- _TASK TO CARRY OUT_:
Without skipping anything, transcribe the listing that follows.

- _SUPPLIED RECORDS_:
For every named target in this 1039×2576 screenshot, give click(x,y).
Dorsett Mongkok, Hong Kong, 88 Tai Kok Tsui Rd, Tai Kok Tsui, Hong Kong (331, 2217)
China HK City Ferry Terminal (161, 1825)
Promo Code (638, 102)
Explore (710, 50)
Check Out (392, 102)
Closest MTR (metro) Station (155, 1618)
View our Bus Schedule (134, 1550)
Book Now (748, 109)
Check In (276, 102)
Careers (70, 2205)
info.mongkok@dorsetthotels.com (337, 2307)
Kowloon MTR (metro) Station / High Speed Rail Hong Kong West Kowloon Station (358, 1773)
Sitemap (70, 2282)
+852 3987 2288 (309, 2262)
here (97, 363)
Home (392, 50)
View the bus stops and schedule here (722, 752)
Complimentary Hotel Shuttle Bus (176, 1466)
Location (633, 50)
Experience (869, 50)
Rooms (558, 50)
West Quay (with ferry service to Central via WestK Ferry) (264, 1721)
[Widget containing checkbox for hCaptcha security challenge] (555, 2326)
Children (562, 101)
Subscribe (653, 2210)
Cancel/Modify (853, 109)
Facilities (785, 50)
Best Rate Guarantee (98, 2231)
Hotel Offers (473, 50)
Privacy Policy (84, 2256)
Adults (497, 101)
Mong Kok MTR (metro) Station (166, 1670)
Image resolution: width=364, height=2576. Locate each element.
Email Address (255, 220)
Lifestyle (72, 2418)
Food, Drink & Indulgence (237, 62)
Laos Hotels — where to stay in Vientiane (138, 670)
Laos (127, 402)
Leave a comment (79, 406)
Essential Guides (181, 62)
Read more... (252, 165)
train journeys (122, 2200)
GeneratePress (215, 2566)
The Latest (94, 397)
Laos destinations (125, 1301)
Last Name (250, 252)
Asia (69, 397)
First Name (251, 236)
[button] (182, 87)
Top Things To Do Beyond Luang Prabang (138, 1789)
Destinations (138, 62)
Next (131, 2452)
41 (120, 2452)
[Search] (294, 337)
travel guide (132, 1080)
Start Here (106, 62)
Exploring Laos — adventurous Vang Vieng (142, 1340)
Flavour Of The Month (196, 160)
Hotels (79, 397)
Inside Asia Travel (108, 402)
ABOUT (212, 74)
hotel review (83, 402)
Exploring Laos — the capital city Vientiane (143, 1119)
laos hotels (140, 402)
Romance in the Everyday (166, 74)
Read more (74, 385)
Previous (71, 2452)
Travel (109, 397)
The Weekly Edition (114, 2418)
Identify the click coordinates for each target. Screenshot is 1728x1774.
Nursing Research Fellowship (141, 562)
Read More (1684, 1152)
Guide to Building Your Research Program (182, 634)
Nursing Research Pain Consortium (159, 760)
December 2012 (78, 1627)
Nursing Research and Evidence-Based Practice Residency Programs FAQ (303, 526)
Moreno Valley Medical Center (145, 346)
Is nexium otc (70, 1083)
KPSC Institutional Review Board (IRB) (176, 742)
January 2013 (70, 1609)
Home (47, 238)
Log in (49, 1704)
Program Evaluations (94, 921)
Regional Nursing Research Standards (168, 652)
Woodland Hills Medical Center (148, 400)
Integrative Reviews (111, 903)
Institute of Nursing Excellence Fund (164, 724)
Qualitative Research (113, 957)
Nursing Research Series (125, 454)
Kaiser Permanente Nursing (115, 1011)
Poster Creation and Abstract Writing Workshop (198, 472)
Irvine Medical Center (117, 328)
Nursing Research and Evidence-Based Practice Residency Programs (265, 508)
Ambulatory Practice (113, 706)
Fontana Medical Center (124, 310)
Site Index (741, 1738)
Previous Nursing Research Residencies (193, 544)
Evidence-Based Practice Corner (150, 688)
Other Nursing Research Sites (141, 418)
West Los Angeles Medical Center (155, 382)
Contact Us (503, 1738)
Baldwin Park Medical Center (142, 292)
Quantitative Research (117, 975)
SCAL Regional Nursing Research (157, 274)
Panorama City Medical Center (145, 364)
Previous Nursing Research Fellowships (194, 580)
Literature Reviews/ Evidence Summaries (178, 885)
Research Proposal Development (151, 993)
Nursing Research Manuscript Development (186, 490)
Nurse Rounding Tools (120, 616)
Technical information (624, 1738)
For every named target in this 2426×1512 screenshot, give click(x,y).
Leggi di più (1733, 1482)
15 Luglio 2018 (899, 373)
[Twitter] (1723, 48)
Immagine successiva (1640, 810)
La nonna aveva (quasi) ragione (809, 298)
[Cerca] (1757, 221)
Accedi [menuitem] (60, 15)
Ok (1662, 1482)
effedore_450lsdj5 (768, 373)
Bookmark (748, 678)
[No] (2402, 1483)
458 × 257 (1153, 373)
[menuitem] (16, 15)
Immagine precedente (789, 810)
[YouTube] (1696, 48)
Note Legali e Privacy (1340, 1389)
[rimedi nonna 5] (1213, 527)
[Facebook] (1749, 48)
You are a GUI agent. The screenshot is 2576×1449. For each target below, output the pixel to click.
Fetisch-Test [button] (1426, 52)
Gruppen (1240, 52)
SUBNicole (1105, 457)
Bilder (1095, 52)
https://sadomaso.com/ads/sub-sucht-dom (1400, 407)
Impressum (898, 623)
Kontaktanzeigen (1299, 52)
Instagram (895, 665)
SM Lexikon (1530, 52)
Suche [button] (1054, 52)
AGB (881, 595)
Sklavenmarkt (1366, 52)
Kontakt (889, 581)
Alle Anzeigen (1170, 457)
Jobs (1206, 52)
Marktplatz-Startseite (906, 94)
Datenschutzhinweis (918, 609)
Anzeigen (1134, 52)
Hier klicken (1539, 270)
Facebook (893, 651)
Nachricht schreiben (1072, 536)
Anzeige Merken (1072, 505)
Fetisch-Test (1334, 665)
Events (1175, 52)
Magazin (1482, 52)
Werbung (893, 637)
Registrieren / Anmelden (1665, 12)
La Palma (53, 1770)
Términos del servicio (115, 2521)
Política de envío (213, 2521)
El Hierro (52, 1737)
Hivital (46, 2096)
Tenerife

- _THE COMPLETED TASK_:
For every named target in this 1039×2576 screenshot, give click(x,y).
Dorsett Mongkok, Hong Kong, 88 Tai Kok Tsui Rd, Tai Kok Tsui, Hong Kong (331, 2217)
China HK City Ferry Terminal (161, 1825)
Promo Code (638, 102)
Explore (710, 50)
Check Out (392, 102)
Closest MTR (metro) Station (155, 1618)
View our Bus Schedule (134, 1550)
Book Now (748, 109)
Check In (276, 102)
Careers (70, 2205)
info.mongkok@dorsetthotels.com (337, 2307)
Kowloon MTR (metro) Station / High Speed Rail Hong Kong West Kowloon Station (358, 1773)
Sitemap (70, 2282)
+852 3987 2288 (309, 2262)
here (97, 363)
Home (392, 50)
View the bus stops and schedule here (722, 752)
Complimentary Hotel Shuttle Bus (176, 1466)
Location (633, 50)
Experience (869, 50)
Rooms (558, 50)
West Quay (with ferry service to Central via WestK Ferry) (264, 1721)
[Widget containing checkbox for hCaptcha security challenge] (555, 2326)
Children (562, 101)
Subscribe (653, 2210)
Cancel/Modify (853, 109)
Facilities (785, 50)
Best Rate Guarantee (98, 2231)
Hotel Offers (473, 50)
Privacy Policy (84, 2256)
Adults (497, 101)
Mong Kok MTR (metro) Station (166, 1670)
Image resolution: width=364, height=2576. Locate each element.
Email Address (255, 220)
Lifestyle (72, 2418)
Food, Drink & Indulgence (237, 62)
Laos Hotels — where to stay in Vientiane (138, 670)
Laos (127, 402)
Leave a comment (79, 406)
Essential Guides (181, 62)
Read more... (252, 165)
train journeys (122, 2200)
GeneratePress (215, 2566)
The Latest (94, 397)
Laos destinations (125, 1301)
Last Name (250, 252)
Asia (69, 397)
First Name (251, 236)
[button] (182, 87)
Top Things To Do Beyond Luang Prabang (138, 1789)
Destinations (138, 62)
Next (131, 2452)
41 (120, 2452)
[Search] (294, 337)
travel guide (132, 1080)
Start Here (106, 62)
Exploring Laos — adventurous Vang Vieng (142, 1340)
Flavour Of The Month (196, 160)
Hotels (79, 397)
Inside Asia Travel (108, 402)
ABOUT (212, 74)
hotel review (83, 402)
Exploring Laos — the capital city Vientiane (143, 1119)
laos hotels (140, 402)
Romance in the Everyday (166, 74)
Read more (74, 385)
Previous (71, 2452)
Travel (109, 397)
The Weekly Edition (114, 2418)
Identify the click coordinates for each target. Screenshot is 1728x1774.
Nursing Research Fellowship (141, 562)
Read More (1684, 1152)
Guide to Building Your Research Program (182, 634)
Nursing Research Pain Consortium (159, 760)
December 2012 (78, 1627)
Nursing Research and Evidence-Based Practice Residency Programs FAQ (303, 526)
Moreno Valley Medical Center (145, 346)
Is nexium otc (70, 1083)
KPSC Institutional Review Board (IRB) (176, 742)
January 2013 (70, 1609)
Home (47, 238)
Log in (49, 1704)
Program Evaluations (94, 921)
Regional Nursing Research Standards (168, 652)
Woodland Hills Medical Center (148, 400)
Integrative Reviews (111, 903)
Institute of Nursing Excellence Fund (164, 724)
Qualitative Research (113, 957)
Nursing Research Series (125, 454)
Kaiser Permanente Nursing (115, 1011)
Poster Creation and Abstract Writing Workshop (198, 472)
Irvine Medical Center (117, 328)
Nursing Research and Evidence-Based Practice Residency Programs (265, 508)
Ambulatory Practice (113, 706)
Fontana Medical Center (124, 310)
Site Index (741, 1738)
Previous Nursing Research Residencies (193, 544)
Evidence-Based Practice Corner (150, 688)
Other Nursing Research Sites (141, 418)
West Los Angeles Medical Center (155, 382)
Contact Us (503, 1738)
Baldwin Park Medical Center (142, 292)
Quantitative Research (117, 975)
SCAL Regional Nursing Research (157, 274)
Panorama City Medical Center (145, 364)
Previous Nursing Research Fellowships (194, 580)
Literature Reviews/ Evidence Summaries (178, 885)
Research Proposal Development (151, 993)
Nursing Research Manuscript Development (186, 490)
Nurse Rounding Tools (120, 616)
Technical information (624, 1738)
For every named target in this 2426×1512 screenshot, give click(x,y).
Leggi di più (1733, 1482)
15 Luglio 2018 (899, 373)
[Twitter] (1723, 48)
Immagine successiva (1640, 810)
La nonna aveva (quasi) ragione (809, 298)
[Cerca] (1757, 221)
Accedi [menuitem] (60, 15)
Ok (1662, 1482)
effedore_450lsdj5 (768, 373)
Bookmark (748, 678)
[No] (2402, 1483)
458 × 257 (1153, 373)
[menuitem] (16, 15)
Immagine precedente (789, 810)
[YouTube] (1696, 48)
Note Legali e Privacy (1340, 1389)
[rimedi nonna 5] (1213, 527)
[Facebook] (1749, 48)
You are a GUI agent. The screenshot is 2576×1449. For each target below, output the pixel to click.
Fetisch-Test [button] (1426, 52)
Gruppen (1240, 52)
SUBNicole (1105, 457)
Bilder (1095, 52)
https://sadomaso.com/ads/sub-sucht-dom (1400, 407)
Impressum (898, 623)
Kontaktanzeigen (1299, 52)
Instagram (895, 665)
SM Lexikon (1530, 52)
Suche [button] (1054, 52)
AGB (881, 595)
Sklavenmarkt (1366, 52)
Kontakt (889, 581)
Alle Anzeigen (1170, 457)
Jobs (1206, 52)
Marktplatz-Startseite (906, 94)
Datenschutzhinweis (918, 609)
Anzeigen (1134, 52)
Hier klicken (1539, 270)
Facebook (893, 651)
Nachricht schreiben (1072, 536)
Anzeige Merken (1072, 505)
Fetisch-Test (1334, 665)
Events (1175, 52)
Magazin (1482, 52)
Werbung (893, 637)
Registrieren / Anmelden (1665, 12)
La Palma (53, 1770)
Términos del servicio (115, 2521)
Política de envío (213, 2521)
El Hierro (52, 1737)
Hivital (46, 2096)
Tenerife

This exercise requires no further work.